Comme Lévis-Strauss commençait son « Tristes tropiques » en déclarant « Je hais les voyages et les explorateurs » je peux dire que je hais les sciences de l’éducation quand elles se résument aux sciences de l’enseignement voire à la science de la gestion de classe. Et puis d’abord l’éducation est un art, infiniment perfectible, non reproductible en laboratoire et trop sensible pour entrer dans les dogmes d’une science. Qu’y a-t-il de plus différent d’une classe qu’une autre classe, d’un enfant qu’un autre enfant? Que serait un pédagogue qui ne serait pas en chemin, en hors piste, en expérimentation dans le vertige des possibilités humaines? Le pédagogue qui ne s’interroge plus sur les grands fondements de sa pratique est forcément mauvais. Il croit que ce qu’il sait est suffisant. Il ne cherche plus. D’abord parce qu’il sait qu’il sait mais surtout, et c’est un effet mécanique, parce qu’il ne sait pas qu’il ne sait pas.

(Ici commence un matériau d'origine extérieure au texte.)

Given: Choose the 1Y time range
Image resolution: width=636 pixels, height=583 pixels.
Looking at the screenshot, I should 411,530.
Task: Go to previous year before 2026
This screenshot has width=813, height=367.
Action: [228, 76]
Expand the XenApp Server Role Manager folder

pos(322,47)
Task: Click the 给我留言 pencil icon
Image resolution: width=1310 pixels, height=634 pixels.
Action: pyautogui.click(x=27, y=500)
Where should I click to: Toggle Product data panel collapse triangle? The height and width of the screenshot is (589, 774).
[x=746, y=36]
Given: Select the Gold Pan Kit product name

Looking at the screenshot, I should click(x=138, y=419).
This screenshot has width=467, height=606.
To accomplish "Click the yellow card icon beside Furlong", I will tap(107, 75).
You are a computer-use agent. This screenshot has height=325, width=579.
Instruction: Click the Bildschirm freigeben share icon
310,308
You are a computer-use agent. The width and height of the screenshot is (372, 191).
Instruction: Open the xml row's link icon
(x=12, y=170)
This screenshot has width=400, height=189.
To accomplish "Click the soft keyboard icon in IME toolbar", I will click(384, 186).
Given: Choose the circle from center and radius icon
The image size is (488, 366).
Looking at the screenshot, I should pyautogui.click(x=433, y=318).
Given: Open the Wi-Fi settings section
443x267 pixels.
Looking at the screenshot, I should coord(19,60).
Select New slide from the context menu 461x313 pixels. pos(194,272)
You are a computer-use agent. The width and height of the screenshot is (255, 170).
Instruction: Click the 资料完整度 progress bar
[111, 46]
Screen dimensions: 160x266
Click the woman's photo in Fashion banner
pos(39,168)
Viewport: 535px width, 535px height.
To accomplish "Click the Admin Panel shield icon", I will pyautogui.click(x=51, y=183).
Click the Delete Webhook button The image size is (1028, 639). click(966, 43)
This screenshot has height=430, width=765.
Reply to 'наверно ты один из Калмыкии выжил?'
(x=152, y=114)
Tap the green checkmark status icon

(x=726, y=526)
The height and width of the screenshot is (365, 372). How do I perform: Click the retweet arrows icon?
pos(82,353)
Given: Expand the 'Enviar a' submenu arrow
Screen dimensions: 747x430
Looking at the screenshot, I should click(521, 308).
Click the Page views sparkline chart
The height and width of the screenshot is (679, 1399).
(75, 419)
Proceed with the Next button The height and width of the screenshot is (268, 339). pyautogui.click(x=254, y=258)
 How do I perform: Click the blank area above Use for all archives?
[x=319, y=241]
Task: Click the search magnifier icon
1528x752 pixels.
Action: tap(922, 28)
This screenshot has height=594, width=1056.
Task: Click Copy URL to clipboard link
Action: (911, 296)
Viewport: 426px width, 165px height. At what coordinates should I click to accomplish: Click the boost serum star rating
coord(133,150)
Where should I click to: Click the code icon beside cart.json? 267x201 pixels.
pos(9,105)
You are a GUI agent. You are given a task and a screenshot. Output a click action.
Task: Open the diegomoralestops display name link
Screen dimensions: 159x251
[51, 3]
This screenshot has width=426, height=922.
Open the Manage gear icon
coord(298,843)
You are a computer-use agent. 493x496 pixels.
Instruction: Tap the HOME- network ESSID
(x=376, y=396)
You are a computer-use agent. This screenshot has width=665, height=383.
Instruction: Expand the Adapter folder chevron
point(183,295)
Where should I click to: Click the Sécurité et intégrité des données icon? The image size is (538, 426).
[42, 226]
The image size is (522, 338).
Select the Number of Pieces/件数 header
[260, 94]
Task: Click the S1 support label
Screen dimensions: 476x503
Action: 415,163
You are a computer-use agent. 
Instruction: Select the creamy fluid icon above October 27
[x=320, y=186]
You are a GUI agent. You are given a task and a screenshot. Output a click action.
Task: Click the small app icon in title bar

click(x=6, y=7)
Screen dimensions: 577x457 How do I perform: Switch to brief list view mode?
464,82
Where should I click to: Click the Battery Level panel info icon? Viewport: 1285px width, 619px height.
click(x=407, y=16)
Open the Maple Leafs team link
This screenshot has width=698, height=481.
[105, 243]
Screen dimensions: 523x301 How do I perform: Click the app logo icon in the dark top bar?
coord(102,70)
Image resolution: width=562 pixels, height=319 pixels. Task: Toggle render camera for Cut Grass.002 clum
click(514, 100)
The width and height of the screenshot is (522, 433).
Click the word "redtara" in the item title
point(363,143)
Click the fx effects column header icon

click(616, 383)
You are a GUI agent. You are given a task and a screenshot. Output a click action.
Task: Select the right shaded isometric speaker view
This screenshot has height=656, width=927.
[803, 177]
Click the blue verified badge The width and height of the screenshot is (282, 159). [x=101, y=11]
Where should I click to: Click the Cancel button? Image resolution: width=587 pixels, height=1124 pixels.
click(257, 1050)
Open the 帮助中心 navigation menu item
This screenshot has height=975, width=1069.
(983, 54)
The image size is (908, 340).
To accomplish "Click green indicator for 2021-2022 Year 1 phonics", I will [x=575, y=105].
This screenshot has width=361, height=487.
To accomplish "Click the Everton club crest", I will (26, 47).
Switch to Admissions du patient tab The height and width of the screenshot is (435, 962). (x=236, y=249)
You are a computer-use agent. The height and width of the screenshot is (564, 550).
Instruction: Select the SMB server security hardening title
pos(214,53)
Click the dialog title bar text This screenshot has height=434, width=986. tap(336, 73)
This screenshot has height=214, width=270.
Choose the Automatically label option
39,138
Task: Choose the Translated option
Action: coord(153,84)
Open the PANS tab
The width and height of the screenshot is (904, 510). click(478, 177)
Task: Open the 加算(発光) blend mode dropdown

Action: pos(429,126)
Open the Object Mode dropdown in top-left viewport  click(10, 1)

Des pans entiers, des siècles de réflexion, des centaines d’auteurs sont occultés par les sciences de l’éducation ou seulement mentionnés à titre de balise historique. L’essentiel du cursus s’emploie à donner aux futurs professeurs le guide de survie scolaire, composé essentiellement d’un adultisme désuet.
Enfin, Je hais les sciences de l’éducation parce qu’elles sont exclusivement réservées aux adultes. L’enfant n’y est présent que comme réceptacle de la réflexion adulte. Et toute sa curiosité, son enthousiasme, son énergie, son courage, sa poésie, son impertinence, son esprit d’aventure ne sont perçus que comme des obstacles à la bonne gestion de classe et à la réalisation de l’image d’Épinal qu’une professeure se faisait du métier lorsque petite, première de la classe, elle rêvait déjà d’enseigner devant un public captif et silencieux.
Merci de ce rappel. Que je sais que je ne sais pas!